▶ [Task material]:

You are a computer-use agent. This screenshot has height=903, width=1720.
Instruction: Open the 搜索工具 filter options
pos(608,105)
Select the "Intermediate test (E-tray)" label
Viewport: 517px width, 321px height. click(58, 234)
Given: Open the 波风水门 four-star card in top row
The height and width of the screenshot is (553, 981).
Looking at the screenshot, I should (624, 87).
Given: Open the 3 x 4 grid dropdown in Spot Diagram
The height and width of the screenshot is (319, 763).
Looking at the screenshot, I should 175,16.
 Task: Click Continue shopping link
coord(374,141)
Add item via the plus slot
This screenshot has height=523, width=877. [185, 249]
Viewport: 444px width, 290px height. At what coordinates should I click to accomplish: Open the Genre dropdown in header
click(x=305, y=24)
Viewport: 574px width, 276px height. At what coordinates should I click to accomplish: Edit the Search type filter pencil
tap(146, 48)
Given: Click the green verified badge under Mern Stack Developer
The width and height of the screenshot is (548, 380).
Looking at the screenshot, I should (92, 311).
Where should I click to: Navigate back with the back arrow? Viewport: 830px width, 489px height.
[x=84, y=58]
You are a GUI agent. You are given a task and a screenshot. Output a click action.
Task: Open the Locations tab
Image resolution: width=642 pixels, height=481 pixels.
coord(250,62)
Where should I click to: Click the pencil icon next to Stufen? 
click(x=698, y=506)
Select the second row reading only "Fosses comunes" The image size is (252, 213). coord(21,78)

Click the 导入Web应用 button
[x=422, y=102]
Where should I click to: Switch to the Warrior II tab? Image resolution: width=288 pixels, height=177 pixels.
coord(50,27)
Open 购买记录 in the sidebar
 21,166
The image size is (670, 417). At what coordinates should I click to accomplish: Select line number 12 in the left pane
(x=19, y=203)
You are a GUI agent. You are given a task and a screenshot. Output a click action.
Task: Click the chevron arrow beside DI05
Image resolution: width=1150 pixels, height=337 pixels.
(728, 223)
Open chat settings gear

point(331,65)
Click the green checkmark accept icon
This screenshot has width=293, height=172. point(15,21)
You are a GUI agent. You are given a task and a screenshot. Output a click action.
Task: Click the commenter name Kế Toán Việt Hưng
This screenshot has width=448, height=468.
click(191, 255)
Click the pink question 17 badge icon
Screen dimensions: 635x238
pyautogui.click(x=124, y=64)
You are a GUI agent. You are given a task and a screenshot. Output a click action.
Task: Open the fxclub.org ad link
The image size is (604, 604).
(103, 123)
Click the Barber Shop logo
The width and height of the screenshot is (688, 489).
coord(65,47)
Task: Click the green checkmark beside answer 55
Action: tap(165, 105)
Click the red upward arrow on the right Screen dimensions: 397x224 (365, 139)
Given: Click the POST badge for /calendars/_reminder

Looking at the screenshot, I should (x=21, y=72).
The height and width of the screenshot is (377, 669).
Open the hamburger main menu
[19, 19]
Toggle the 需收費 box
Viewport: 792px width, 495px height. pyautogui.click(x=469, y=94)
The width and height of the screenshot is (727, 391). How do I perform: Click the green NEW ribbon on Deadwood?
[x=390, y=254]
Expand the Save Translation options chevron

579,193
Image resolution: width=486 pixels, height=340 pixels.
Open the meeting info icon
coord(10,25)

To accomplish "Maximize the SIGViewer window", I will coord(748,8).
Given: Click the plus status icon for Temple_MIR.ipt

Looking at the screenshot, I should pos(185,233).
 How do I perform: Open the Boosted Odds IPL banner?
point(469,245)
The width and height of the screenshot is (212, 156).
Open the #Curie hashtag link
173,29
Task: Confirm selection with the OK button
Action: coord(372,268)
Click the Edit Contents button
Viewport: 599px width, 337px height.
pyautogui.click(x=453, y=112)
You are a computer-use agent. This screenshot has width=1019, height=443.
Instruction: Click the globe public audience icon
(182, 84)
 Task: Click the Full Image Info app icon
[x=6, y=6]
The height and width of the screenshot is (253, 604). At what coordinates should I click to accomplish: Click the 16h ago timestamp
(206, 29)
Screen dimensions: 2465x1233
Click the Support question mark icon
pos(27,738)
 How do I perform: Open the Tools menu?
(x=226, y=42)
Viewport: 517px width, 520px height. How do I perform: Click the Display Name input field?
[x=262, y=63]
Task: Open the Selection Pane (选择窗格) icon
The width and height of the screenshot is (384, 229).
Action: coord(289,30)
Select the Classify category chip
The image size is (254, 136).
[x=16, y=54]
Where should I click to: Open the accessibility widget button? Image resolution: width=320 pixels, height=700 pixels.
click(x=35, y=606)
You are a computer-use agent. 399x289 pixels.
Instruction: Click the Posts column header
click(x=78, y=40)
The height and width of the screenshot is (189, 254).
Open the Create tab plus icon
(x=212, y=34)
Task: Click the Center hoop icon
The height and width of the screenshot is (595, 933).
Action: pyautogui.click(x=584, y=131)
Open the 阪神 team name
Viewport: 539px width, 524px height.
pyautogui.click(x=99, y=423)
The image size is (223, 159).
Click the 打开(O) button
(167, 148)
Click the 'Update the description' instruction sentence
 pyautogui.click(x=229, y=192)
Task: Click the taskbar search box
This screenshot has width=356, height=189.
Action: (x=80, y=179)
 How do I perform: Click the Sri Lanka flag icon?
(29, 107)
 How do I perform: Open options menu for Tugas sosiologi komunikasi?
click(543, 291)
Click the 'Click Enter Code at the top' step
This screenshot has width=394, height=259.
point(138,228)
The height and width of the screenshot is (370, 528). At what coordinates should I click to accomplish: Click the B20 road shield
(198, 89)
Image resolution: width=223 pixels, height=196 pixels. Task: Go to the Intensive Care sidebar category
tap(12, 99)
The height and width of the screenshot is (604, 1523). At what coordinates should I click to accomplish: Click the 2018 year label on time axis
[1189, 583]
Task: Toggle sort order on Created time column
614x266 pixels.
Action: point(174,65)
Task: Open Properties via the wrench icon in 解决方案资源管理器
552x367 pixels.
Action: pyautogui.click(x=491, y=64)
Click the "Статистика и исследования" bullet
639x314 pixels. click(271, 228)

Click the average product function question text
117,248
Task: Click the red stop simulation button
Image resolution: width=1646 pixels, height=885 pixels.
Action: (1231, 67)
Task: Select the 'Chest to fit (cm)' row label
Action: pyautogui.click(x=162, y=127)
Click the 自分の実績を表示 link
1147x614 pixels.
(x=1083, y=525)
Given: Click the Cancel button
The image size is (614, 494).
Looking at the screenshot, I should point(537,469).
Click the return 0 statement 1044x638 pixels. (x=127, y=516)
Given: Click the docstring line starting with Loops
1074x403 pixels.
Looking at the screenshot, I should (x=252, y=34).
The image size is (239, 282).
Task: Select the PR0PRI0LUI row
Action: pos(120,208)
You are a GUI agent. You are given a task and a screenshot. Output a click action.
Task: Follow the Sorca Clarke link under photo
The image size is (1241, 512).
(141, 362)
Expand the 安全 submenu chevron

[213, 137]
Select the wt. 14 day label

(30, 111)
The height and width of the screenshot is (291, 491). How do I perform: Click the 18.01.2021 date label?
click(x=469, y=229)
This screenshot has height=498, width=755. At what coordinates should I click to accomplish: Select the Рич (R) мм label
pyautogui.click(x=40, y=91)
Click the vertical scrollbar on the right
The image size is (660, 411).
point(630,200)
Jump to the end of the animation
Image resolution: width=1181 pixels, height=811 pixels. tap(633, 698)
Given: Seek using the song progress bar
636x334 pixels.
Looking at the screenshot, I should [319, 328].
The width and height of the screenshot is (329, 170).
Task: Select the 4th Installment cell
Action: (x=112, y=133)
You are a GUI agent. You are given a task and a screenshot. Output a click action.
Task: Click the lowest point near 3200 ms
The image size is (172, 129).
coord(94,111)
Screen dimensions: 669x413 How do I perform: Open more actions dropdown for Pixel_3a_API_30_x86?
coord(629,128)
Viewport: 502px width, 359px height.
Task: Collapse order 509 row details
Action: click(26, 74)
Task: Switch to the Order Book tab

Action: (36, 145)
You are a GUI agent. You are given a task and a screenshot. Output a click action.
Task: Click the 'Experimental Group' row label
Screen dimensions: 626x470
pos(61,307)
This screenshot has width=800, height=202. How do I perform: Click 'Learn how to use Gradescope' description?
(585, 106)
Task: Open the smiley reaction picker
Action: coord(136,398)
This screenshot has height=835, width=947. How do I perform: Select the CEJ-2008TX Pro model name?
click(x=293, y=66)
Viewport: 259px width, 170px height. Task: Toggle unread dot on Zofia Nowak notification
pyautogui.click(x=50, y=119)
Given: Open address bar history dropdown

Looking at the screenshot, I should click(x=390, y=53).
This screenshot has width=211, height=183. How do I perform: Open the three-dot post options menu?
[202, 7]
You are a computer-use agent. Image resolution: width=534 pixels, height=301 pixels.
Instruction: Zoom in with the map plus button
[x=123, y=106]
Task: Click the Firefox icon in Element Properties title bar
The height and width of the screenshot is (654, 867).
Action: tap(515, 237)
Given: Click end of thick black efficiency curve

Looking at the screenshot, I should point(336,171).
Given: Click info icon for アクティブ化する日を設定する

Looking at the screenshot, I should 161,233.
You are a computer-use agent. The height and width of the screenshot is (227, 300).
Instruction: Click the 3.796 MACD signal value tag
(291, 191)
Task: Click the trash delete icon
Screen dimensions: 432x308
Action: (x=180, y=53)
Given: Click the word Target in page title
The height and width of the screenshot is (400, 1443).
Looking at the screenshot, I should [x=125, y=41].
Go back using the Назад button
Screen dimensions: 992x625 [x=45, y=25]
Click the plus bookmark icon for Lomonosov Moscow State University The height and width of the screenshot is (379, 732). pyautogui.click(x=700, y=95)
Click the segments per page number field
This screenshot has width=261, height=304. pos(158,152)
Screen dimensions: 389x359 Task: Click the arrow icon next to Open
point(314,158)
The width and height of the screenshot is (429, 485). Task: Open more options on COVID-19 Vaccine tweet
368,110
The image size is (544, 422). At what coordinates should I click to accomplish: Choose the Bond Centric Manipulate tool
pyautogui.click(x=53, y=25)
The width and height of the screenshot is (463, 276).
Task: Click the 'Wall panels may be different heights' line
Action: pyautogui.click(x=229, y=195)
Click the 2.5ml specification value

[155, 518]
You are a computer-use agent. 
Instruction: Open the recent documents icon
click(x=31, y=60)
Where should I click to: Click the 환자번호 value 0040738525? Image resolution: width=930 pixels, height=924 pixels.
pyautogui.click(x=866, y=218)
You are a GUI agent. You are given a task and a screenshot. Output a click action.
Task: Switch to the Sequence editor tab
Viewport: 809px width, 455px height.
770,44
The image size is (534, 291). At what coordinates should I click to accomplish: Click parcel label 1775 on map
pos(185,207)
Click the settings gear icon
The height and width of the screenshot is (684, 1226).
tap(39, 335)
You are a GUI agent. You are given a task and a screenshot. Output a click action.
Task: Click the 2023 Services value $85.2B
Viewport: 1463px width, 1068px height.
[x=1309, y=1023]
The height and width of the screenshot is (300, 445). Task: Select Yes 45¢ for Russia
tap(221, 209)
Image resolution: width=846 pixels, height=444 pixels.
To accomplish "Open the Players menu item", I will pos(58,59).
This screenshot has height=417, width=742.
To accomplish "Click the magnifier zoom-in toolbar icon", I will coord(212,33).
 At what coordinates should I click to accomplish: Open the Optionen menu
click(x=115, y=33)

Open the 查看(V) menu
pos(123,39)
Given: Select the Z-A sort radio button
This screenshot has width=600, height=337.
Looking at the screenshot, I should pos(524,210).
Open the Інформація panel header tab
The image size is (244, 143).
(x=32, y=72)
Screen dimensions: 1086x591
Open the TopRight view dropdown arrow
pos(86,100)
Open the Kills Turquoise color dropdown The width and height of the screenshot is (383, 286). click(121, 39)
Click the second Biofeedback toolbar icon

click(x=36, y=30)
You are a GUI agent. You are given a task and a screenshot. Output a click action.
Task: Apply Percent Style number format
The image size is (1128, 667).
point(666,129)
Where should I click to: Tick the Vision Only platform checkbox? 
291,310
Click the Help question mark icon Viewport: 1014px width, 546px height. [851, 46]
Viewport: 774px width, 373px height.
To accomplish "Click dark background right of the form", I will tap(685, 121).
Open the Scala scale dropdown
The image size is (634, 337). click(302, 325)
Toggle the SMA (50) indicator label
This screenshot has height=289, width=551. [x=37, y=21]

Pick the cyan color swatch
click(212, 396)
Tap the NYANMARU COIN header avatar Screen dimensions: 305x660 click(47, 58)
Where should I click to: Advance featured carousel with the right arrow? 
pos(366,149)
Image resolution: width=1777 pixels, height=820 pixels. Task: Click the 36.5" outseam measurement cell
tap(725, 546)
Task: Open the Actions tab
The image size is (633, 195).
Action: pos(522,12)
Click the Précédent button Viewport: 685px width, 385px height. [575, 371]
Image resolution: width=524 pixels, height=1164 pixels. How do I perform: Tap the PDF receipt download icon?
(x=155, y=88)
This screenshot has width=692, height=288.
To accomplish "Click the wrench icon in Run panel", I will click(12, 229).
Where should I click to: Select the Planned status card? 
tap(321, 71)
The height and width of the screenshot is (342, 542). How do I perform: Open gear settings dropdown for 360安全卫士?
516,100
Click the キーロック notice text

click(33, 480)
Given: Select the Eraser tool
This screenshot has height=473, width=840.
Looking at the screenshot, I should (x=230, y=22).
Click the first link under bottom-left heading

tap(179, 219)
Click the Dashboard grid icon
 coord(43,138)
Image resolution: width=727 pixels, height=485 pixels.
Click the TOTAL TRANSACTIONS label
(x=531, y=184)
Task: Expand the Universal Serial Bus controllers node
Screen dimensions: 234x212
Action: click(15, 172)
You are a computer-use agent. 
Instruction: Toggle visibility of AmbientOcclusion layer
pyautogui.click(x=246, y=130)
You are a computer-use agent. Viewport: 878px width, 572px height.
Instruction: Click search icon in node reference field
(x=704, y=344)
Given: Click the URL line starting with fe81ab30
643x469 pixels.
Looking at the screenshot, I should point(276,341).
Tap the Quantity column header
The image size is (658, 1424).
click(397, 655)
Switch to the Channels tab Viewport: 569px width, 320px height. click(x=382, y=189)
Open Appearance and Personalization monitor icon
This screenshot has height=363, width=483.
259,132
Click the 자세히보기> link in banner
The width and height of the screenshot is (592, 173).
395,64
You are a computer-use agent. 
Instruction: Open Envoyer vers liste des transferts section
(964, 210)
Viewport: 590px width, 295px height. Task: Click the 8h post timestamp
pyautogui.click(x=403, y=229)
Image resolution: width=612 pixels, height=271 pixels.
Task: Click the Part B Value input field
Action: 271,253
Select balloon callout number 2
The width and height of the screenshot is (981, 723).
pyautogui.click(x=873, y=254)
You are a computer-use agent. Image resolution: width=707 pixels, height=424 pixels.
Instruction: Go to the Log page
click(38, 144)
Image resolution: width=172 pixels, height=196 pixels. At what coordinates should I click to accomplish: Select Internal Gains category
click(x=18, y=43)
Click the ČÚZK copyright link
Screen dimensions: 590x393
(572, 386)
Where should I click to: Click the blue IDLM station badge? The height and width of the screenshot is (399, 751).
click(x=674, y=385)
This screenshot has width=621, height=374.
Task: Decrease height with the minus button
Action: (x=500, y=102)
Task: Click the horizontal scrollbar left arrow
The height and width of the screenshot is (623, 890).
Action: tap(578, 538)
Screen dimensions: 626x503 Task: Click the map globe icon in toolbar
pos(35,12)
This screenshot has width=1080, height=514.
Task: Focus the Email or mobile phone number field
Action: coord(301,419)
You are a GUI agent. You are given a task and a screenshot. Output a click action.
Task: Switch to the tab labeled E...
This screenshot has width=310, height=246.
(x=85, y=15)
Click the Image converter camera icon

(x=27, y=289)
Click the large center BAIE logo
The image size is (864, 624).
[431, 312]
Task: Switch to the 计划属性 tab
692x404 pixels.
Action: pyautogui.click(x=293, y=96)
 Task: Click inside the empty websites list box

▶ [Your assignment]:
For every line in the listing above that mentions the word "wrench", make a copy.

▶ [Result]:
Task: Open Properties via the wrench icon in 解决方案资源管理器
To accomplish "Click the wrench icon in Run panel", I will click(12, 229).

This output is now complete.